Nous avons besoin de règles du jeu équitables, or l’expérience nous a appris que les normes volontaires ne suffisent pas à les créer. Les entreprises ont besoin d’une législation en matière de due diligence ancrée dans les normes internationales. Avec l’introduction de la CS3D, de la CSRD et de la taxonomie, puis leur regroupement dans la proposition de législation Omnibus, le paysage réglementaire est incertain. De nombreuses voix se sont fait entendre pour réduire la charge administrative des entreprises. Une demande à laquelle il est ardu de s’opposer, mais attention à ce que certains éléments bénéfiques ne disparaissent au passage. L’issue de la législation Omnibus est difficile à prédire, mais une chose est sûre : le monde est devenu très volatil, ce qui a un impact direct sur les chaînes d’approvisionnement mondiales. Les entreprises se posent beaucoup de questions : où nous approvisionner ? Devons-nous changer de fournisseur ? Nous approvisionner dans un autre pays ? Dans ce contexte, réaliser une due diligence est plus important que jamais. Ce processus permet aux entreprises de prendre les bonnes décisions et de rester résilientes, quelle que soit l’évolution du paysage politique et réglementaire.

 

En Europe, nous avons tendance à nous considérer comme plus vertueux que d’autres en matière de chaînes d’approvisionnement, en particulier les pays asiatiques, considérés comme plus risqués. Cela correspond-il à la réalité ?

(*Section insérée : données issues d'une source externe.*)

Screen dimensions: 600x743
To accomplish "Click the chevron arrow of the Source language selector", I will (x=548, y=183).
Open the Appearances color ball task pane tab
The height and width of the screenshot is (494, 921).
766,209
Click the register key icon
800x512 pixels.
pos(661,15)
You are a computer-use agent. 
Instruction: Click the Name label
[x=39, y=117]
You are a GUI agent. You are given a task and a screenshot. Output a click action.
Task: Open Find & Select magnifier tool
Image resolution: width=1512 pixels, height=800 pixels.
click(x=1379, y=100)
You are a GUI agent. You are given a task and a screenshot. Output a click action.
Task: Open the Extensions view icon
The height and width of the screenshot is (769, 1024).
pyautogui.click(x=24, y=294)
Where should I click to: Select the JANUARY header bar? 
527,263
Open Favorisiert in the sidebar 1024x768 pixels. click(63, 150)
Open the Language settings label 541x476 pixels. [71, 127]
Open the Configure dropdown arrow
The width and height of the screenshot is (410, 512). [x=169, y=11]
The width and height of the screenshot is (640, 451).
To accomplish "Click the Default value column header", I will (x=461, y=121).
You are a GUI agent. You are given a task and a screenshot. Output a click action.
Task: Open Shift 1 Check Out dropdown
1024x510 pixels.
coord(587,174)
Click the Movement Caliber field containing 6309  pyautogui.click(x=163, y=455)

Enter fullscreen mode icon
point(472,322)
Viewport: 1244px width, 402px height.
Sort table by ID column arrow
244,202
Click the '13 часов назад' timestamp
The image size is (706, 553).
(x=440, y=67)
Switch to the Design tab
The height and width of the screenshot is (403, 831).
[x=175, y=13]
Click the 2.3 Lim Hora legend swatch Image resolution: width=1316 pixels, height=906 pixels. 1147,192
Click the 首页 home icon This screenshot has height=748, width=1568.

Ce biais persiste en effet, mais ne reflète pas forcément la réalité. Premièrement, les risques existent partout : dans tous les pays et tous les secteurs, pas seulement la production industrielle. Deuxièmement, les fournisseurs asiatiques ont réalisé des progrès considérables au cours des vingt dernières années. Ils savent s’adapter, connaissent parfaitement les législations, et attendent de plus en plus de leurs propres fournisseurs qu’ils respectent les mêmes standards. Construire des relations de long terme entre acheteurs et fournisseurs permet réellement de réduire les risques liés aux droits humains. Et tout le monde est gagnant : les travailleurs, la planète, et les entreprises.